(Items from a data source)
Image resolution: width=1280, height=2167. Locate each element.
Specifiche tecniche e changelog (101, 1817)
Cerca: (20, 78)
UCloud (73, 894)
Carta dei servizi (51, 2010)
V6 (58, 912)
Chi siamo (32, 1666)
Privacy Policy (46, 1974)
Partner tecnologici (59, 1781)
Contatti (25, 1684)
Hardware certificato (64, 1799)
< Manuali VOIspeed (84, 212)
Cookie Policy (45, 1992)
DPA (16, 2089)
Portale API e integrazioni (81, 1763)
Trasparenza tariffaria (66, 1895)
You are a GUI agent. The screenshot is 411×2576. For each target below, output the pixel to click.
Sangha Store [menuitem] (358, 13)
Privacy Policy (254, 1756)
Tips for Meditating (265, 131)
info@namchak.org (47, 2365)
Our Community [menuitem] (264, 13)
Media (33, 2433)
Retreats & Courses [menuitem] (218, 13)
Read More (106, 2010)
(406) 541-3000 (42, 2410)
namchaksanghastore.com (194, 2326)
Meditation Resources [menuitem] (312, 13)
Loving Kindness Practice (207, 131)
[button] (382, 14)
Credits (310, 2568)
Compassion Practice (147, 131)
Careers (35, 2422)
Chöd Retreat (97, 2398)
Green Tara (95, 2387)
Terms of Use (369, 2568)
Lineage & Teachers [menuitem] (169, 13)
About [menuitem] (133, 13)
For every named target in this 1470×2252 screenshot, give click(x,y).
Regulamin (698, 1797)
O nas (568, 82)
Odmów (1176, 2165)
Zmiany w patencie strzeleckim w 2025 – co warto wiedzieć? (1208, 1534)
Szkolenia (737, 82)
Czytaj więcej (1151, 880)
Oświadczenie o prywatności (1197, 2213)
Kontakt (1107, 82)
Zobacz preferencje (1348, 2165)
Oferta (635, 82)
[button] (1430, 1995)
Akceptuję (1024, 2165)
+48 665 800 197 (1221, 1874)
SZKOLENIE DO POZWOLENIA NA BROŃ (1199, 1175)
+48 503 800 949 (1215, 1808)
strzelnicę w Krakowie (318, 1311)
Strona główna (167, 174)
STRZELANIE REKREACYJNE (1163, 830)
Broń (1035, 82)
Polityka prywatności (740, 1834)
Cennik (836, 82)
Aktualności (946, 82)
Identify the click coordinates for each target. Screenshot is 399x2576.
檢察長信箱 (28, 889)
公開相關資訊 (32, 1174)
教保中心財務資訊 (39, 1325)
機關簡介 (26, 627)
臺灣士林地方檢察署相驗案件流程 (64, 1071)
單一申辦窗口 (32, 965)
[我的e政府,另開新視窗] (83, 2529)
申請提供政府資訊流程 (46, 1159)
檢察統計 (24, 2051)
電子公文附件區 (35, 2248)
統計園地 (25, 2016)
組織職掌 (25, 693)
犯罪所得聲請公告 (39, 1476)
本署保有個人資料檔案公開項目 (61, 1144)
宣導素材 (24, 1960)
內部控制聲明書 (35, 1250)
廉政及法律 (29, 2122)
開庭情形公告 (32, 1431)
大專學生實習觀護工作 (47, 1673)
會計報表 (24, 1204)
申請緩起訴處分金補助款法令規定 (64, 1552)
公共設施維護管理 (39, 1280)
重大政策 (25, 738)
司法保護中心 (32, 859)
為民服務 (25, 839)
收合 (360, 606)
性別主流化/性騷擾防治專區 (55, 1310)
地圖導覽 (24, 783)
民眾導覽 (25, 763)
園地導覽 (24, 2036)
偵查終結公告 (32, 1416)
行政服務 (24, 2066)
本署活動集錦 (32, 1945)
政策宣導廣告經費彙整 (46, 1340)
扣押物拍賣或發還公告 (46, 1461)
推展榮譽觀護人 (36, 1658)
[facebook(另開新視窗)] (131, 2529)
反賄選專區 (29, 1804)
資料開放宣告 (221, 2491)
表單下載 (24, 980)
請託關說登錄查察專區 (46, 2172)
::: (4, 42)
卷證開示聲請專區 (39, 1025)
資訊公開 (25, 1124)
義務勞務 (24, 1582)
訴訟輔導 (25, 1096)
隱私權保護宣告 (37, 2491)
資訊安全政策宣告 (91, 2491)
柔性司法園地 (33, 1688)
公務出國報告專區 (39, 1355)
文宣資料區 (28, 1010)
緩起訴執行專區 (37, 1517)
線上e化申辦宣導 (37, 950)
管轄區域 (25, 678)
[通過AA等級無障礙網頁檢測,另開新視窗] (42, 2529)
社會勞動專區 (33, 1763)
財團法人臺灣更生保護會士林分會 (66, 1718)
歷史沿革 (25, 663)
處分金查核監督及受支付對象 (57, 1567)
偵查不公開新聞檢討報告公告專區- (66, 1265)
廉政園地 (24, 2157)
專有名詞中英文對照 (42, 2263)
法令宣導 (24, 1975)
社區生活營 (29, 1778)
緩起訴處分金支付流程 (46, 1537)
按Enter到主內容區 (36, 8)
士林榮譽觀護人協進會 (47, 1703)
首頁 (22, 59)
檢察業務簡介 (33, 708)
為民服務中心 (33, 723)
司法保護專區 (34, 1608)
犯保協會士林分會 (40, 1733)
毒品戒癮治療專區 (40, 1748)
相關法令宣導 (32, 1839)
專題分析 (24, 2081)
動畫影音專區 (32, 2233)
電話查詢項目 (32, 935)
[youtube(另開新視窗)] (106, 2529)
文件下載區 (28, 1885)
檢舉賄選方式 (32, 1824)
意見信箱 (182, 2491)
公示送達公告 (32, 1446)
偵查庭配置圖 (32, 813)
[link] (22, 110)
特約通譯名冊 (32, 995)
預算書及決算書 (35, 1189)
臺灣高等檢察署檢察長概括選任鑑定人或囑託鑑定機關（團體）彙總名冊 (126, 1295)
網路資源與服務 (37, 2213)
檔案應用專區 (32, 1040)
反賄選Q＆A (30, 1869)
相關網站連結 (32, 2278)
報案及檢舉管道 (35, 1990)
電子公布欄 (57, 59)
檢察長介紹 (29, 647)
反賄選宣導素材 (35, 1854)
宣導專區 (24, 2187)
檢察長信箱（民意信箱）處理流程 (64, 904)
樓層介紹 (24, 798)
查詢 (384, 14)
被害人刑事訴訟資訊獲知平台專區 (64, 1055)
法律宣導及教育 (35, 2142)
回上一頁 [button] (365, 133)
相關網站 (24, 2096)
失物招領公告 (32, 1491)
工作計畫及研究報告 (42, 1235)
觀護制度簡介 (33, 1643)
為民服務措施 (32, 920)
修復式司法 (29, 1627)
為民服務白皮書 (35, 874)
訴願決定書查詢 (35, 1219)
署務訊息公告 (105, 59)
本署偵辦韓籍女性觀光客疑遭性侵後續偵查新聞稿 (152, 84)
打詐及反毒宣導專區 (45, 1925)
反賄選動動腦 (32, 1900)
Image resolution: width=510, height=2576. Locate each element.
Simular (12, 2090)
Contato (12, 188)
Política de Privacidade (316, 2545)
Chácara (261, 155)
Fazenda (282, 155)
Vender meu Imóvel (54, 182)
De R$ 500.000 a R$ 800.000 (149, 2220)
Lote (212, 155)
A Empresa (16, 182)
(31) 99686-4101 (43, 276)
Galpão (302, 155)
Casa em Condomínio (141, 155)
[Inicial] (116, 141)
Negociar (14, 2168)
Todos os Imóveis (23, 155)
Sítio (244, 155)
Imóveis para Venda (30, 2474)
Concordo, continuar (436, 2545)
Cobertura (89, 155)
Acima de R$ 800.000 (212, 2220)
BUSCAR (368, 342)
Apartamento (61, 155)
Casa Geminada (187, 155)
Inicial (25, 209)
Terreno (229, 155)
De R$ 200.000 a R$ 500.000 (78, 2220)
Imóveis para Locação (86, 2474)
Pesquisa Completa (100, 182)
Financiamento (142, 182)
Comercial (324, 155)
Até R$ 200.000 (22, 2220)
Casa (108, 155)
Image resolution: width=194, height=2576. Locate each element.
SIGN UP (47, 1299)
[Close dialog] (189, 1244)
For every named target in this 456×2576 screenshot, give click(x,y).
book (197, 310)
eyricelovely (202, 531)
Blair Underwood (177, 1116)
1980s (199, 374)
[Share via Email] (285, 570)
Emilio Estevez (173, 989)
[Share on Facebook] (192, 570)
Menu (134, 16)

- [Work order]: The lines above from the one containing "宣導素材 (24, 1960)" through the one containing "[youtube(另開新視窗)] (106, 2529)" are to be set down exactly, and no others.

- [Task result]:
宣導素材 (24, 1960)
內部控制聲明書 (35, 1250)
廉政及法律 (29, 2122)
開庭情形公告 (32, 1431)
大專學生實習觀護工作 (47, 1673)
會計報表 (24, 1204)
申請緩起訴處分金補助款法令規定 (64, 1552)
公共設施維護管理 (39, 1280)
重大政策 (25, 738)
司法保護中心 (32, 859)
為民服務 (25, 839)
收合 (360, 606)
性別主流化/性騷擾防治專區 (55, 1310)
地圖導覽 (24, 783)
民眾導覽 (25, 763)
園地導覽 (24, 2036)
偵查終結公告 (32, 1416)
行政服務 (24, 2066)
本署活動集錦 (32, 1945)
政策宣導廣告經費彙整 (46, 1340)
扣押物拍賣或發還公告 (46, 1461)
推展榮譽觀護人 (36, 1658)
[facebook(另開新視窗)] (131, 2529)
反賄選專區 (29, 1804)
資料開放宣告 (221, 2491)
表單下載 (24, 980)
請託關說登錄查察專區 (46, 2172)
::: (4, 42)
卷證開示聲請專區 (39, 1025)
資訊公開 (25, 1124)
義務勞務 (24, 1582)
訴訟輔導 (25, 1096)
隱私權保護宣告 (37, 2491)
資訊安全政策宣告 (91, 2491)
柔性司法園地 (33, 1688)
公務出國報告專區 (39, 1355)
文宣資料區 (28, 1010)
緩起訴執行專區 (37, 1517)
線上e化申辦宣導 (37, 950)
管轄區域 (25, 678)
[通過AA等級無障礙網頁檢測,另開新視窗] (42, 2529)
社會勞動專區 (33, 1763)
財團法人臺灣更生保護會士林分會 (66, 1718)
歷史沿革 (25, 663)
處分金查核監督及受支付對象 (57, 1567)
偵查不公開新聞檢討報告公告專區- (66, 1265)
廉政園地 (24, 2157)
專有名詞中英文對照 (42, 2263)
法令宣導 (24, 1975)
社區生活營 (29, 1778)
緩起訴處分金支付流程 (46, 1537)
按Enter到主內容區 (36, 8)
士林榮譽觀護人協進會 (47, 1703)
首頁 (22, 59)
檢察業務簡介 (33, 708)
為民服務中心 (33, 723)
司法保護專區 (34, 1608)
犯保協會士林分會 (40, 1733)
毒品戒癮治療專區 (40, 1748)
相關法令宣導 (32, 1839)
專題分析 (24, 2081)
動畫影音專區 (32, 2233)
電話查詢項目 (32, 935)
[youtube(另開新視窗)] (106, 2529)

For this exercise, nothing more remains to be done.